BPC Neighbourhood Planning Group

Neighbourhood planning was introduced in 2011 through the Localism Act. This allows local residents and businesses to have their own planning policies in a Plan that reflect their priorities, deliver tangible local benefits and have real weight in planning decisions.

Work on the Brinkworth Village Plan started in 2019 with a survey of resident’s views on the Parish of Brinkworth with Grittenham. The results of this survey were known in December 2019, and published in Outlook. Further work on the plan became hampered by Covid 19 but this is a brief summary work undertaken by the Neighbourhood Planning Group to date.

Work on producing a draft Brinkworth Neighbourhood Plan is progressing in four main areas:-

Housing and Development (including Businesses)

Brinkworth is classified as a small village, and there is, therefore, NO OBLIGATION to meet any Wiltshire Council Local Plan mandated building targets. The Brinkworth Parish Council (BPC) policy will reflect both Local and National policies, and associated regulations.
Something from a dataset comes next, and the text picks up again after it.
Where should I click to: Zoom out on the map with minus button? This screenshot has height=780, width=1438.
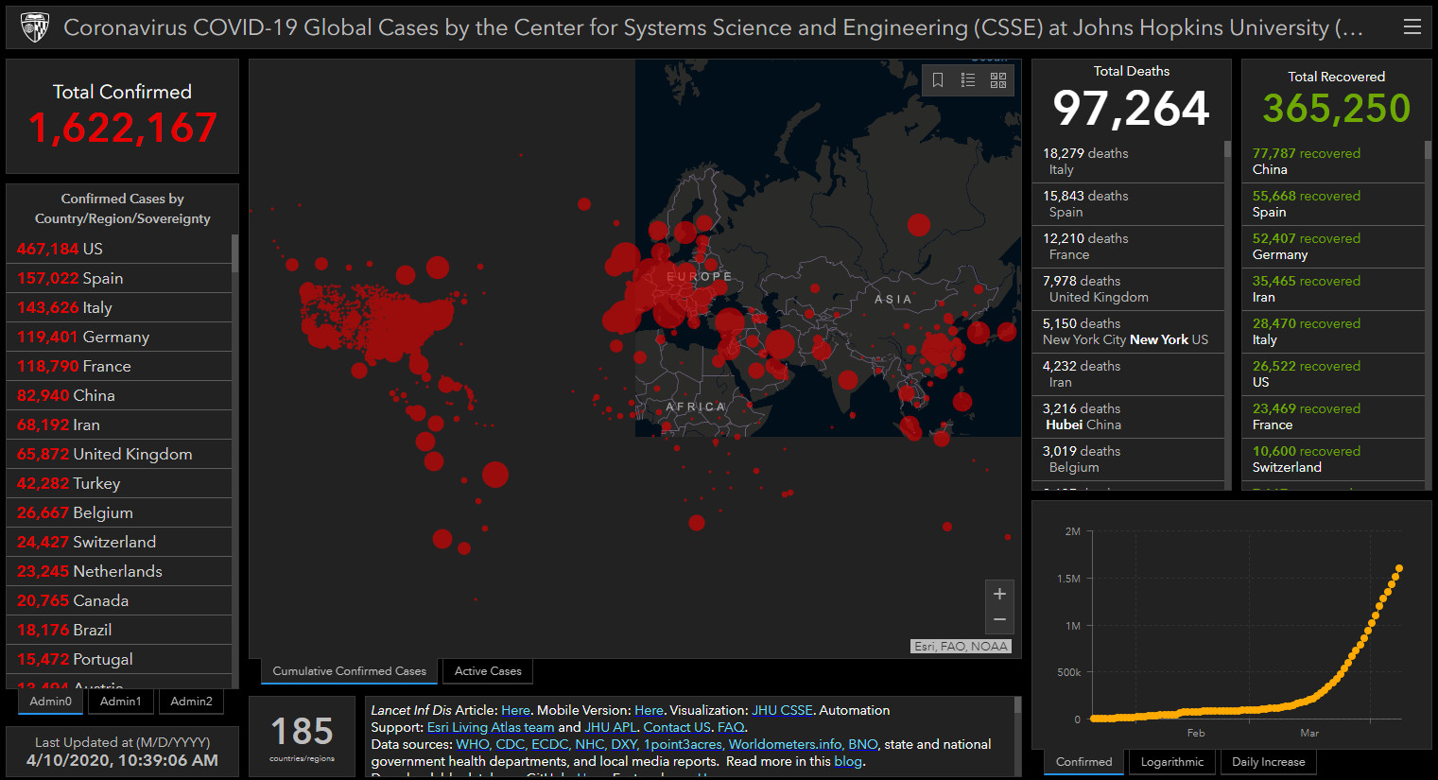coord(999,620)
The BPC aspires to improve on current building standards to ensure sustainable benefits for the community as a whole and to ensure this plan meets residents wishes for the future of the village.

The rural nature of the parish is much appreciated, as is the Church, School, Village Hall, Recreation Field and the Pub. Affordable and social housing were the most acceptable types of any new building in the parish but there should be no development on any greenfield land or on any land susceptible to flooding. The BPC aspires to improve on current building standards to ensure sustainable homes are built which, meet anticipated future building needs including issues that include climate change, energy usage, resource efficiency, accessibility, the use of public spaces and service infrastructure. A Village Design Statement (VDS), is not considered appropriate for Brinkworth due to the eclectic mix of property design and construction methods

There is an expectation that any building applications, including additions to existing buildings brought before BPC for consideration will outperform present building regulation standards.  Designs are to include work-from-home space, maximum use of loft-space, provision for electric vehicle charging, solar and wind energy harvesting, heat-pump technology, rain and grey-water harvesting, passive solar gain design, super-insulation etc. In effect, a ‘Fabric-First’ approach.
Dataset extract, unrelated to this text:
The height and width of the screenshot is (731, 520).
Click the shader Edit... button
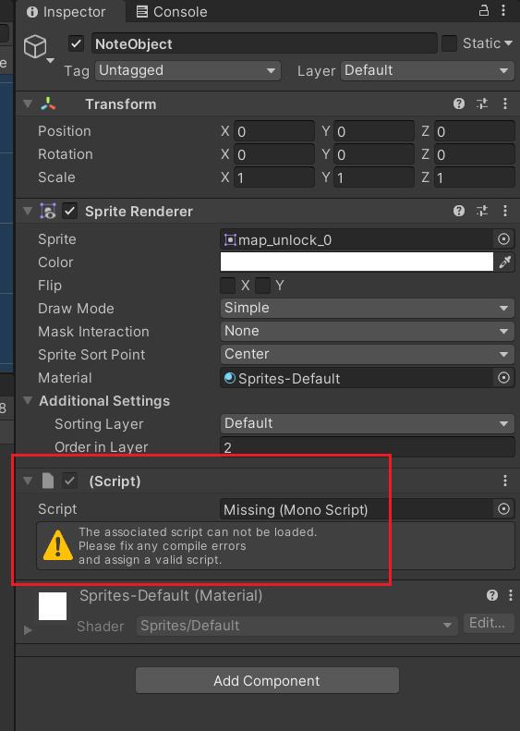[x=489, y=623]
The emphasis will be on buildings benefitting the community as a whole. Flats and big private houses are not popular with residents who prefer any new developments to be sympathetic with their surroundings and on two or three brown field sites near to the center of the village.

BPC recognises the importance of supporting and sustaining local businesses. New business ventures, including micro-businesses, are encouraged if they can bring employment opportunities and economic activity to the parish. A survey of businesses in the parish will be undertaken to establish the mix of different businesses and whether these expect expansion to increase employment opportunities particularly for local residents and any housing needs. 

 

Communications (including Transport, Footpaths and Bridleways)
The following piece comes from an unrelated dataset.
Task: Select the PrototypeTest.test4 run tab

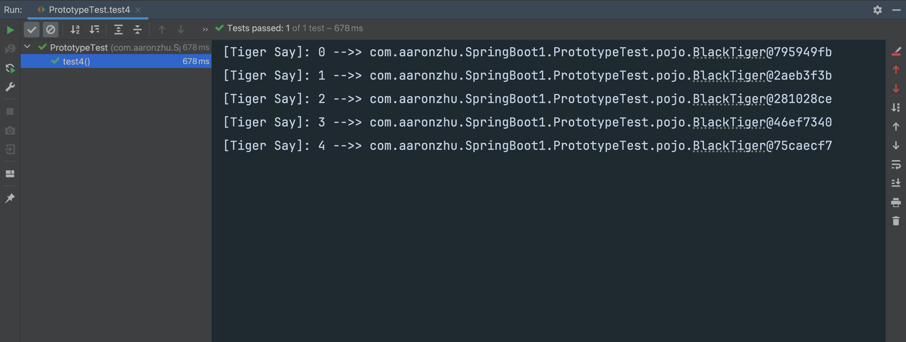Action: 89,10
A fifth of employed residents work in the village but with 80% working elsewhere, transport and highway improvements are important. A large majority are concerned with traffic speeding and a lack of parking in the village center, although parking may be alleviated if an application for a car park in the Glebe field next to the Village Hall is approved by Wiltshire Council. If approved the car park could be fitted with charging plinths when being constructed, with equipment installed at a later date. Residents consider it essential that the center of the village has sufficient parking for all, including visitors, i.e. to the church, pub, school, village hall, walkers etc.

Speeding through the village is a concern for all residents. Brinkworth Parish Council now has 2 Speed Indicator Devices for use in rotation; The Street, Barnes Green, School Hill, Stoppers Hill and Callow Hill. The feedback data from the devices indicate that there is a general drop in the average speeds through the village, but there are still many motorists who ignore the signs.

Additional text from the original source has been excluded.